We first tasted this wine in March 07 on a trip to the Trentino Alto Adige region of Northern Italy. After many trips to Italy, my Italian cousins decided that it was about time for me to venture into the Sudtirol. They wanted me to see the Dolomites, visit the Ice Man, eat some Italian/German food and taste Tyrolean Gold . The urban legend surrounding the wine says that its name is the German dialect for gold of Tirol.Grown primarily in the northeastern region of Trentino-Alto Adige.

Sagrantino

The main red grape of Umbria used to make the most excellent DOCG Sagrantino di Montefalco; “la dolce vita” squared (to the highest degree); high regard for the wine of this grape begins with an afternoon spent in a wine bar in Umbria with my friends, Luca and Luigi over a bottle of Montefalco Sagrantino

Brachetto d’Aqui

I first tasted this wine at an afternoon reception in the Milanese apartment of my friends Laura and Luccio and I have loved it ever since. The color of rose petals, it has been described as soft and creamy with hints of wild strawberries and raspberries. Brachetto d’Aqui is from the Piedmonte region of Northern Italy in an area known for its effervescence. Asti Spumanti comes from this region.

Dolcetto

Another Piedmontese grape; dark, purple skinned; the everyday wine of the region.

Prosecco

From the vineyards of Valdobbiadene, north of Venice, the Colli Trevigiani and Brenta Canal.One of the most memorable glass of Prosecco was part of an afternoon meal I had with my Italian cousins in a restaurant along the Brenta Canal in a town called Mira. We had a spectacular feast of scampi giganti alla griglia (giant grilled shrimp) and other assorted fresh seafood. Our cousin Roberto suggested we begin our meal with a glass of Prosecco which we did. His suggestion was perfect.

The Wines of Carmignano

Tuscan wine is more than Chianti. So I traveled outside the belt way, NW of Florence to Tenuta di Capezzana near Carmignano outside of Prato. Here I spent a wonderful afternoon experiencing the warm hospitality of the Contini Bonacossi family at the table in the dining room of their villa eating a Tuscan meal fit for a Medici and tasting their signature wines. In 1716, Grand Duke Cosimo III de’ Medici issued an edict identifying the region as producing one of the highest quality wines.

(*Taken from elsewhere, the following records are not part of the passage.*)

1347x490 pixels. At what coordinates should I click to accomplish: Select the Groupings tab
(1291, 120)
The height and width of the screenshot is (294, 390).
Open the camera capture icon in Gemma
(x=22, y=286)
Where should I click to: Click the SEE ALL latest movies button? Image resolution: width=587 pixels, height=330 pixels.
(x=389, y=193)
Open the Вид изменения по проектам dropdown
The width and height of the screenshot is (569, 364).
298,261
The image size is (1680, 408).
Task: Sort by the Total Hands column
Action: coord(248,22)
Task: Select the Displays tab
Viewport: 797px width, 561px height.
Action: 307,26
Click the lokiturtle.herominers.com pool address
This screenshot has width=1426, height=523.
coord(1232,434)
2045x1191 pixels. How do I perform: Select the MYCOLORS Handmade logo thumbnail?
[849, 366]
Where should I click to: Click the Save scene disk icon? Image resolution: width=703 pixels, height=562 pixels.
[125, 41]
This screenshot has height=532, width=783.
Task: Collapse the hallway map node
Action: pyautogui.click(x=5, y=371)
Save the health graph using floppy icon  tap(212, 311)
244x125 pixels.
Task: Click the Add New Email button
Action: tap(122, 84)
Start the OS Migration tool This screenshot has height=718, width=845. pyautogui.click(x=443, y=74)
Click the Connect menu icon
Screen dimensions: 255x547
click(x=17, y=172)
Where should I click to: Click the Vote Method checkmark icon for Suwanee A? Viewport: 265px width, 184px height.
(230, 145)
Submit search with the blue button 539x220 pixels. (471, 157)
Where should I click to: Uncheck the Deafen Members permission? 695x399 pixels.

The Wines from the Hills of Piacenza

The wines from the hills of Piacenza have been appreciated by popes and kings and those who would be including Napoleon and Michelangelo. Colli Piacentini Mont’Arquato Duca di Ferro Gutturnio Riserva is made from two of my cousin Roberto’s favorite grapes, Barbera (70%) and Bonarda (30%). It has a brilliant ruby red color with shades of purple red and an aroma of dried cherries and spice. Paired with the illustrious pecorino formaggi of Piacenza.

Malvasia

The vine was introduced to the area by Venetian merchants who brought cuttings from Greece; my favorite is the sweet Arquatum-Passito di Malvasia that I have had at the Leon D’Oro Castell’Arquato Hotel de Charme Ristorante Don Ferdinando in Castell’Arquato with my friend Rita.